Dans trois décisions du 13 septembre 2023 (cass. soc., 13 sept. 2023, n°22-17340 à 22-17342), la Cour de cassation a opéré un revirement de jurisprudence important en matière d’acquisition de congés payés, en écartant des dispositions nationales non conformes au droit européen.

  • Enjeux juridiques

L’article 7 de la directive européenne 2003/88/CE du 4 novembre 2023 prévoit un droit à congés payés de 4 semaines par an, lequel n’est pas conditionné à un travail effectif et n’est ainsi pas affecté en cas d’absence du salarié pour raisons de santé.

En revanche, l’article L3141-3 du Code du travail conditionne, quant à lui, le droit à congés payés à la réalisation d’un travail effectif. Il en résulte que les périodes d’absence du salarié ne sont pas retenues pour le calcul du nombre de jours congés payés, sauf dans l’hypothèse où elles sont assimilées par le législateur à du temps de travail effectif. Or :

  • Les périodes de suspension du contrat en raison d’un accident du travail ou d’une maladie professionnelle sont assimilées à du temps de travail effectif mais seulement « dans la limite d’une durée ininterrompue d’un an » (article L3141-5, 5°),
  • Les périodes de suspension du contrat pour maladie non professionnelle ne sont pas visées par cette disposition, de sorte qu’elles ne permettent pas d’acquérir des congés payés.

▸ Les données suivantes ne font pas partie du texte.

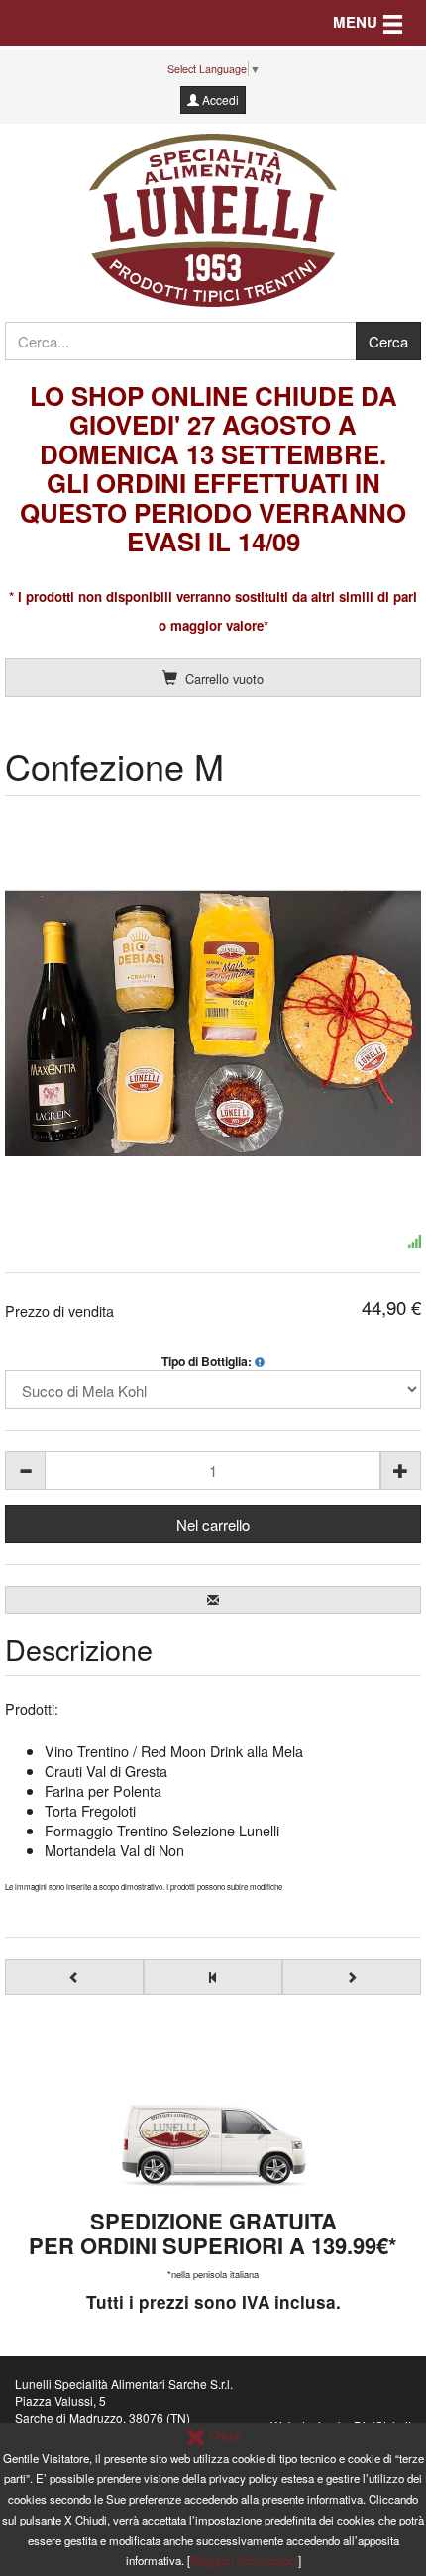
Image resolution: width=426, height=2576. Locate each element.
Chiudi (223, 2435)
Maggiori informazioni (244, 2560)
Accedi (219, 99)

Le droit national est donc contraire aux dispositions de l’article 7 de la directive de 2003.

La Cour de cassation qui n’avait pas la faculté juridique d’écarter les dispositions du droit national s’en est émue en alertant les pouvoirs publics dès 2013 afin que la législation nationale soit modifiée. Le législateur n’est cependant pas intervenu.

La CJUE, dans une décision de 2018 (CJUE, 6 nov. 2018, aff. 569/16) a ouvert la voie à la Cour de cassation, en jugeant que les dispositions de l’article 31§2 de la charte des droits fondamentaux de l’Union Européenne, lesquelles garantissent une « période annuelle de congés payés » sont d’application immédiate et que le juge national doit donc laisser inappliquée la règlementation nationale non conforme.

  • Revirement opéré

Dans sa série de décisions du 13 septembre 2023, la Cour de cassation rappelle qu’il incombe au juge national d’assurer, dans le cadre de ses compétences, la protection juridique découlant de l’article 31, § 2, de la Charte et de garantir le plein effet de celui-ci en laissant au besoin inappliquée la réglementation nationale. Elle écarte en conséquence partiellement l’application des dispositions de l’article L. 3141-3 du code du travail en ce qu’elles subordonnent à l’exécution d’un travail effectif l’acquisition de droits à congé payé par un salarié dont le contrat de travail est suspendu par l’effet d’un arrêt de travail pour maladie.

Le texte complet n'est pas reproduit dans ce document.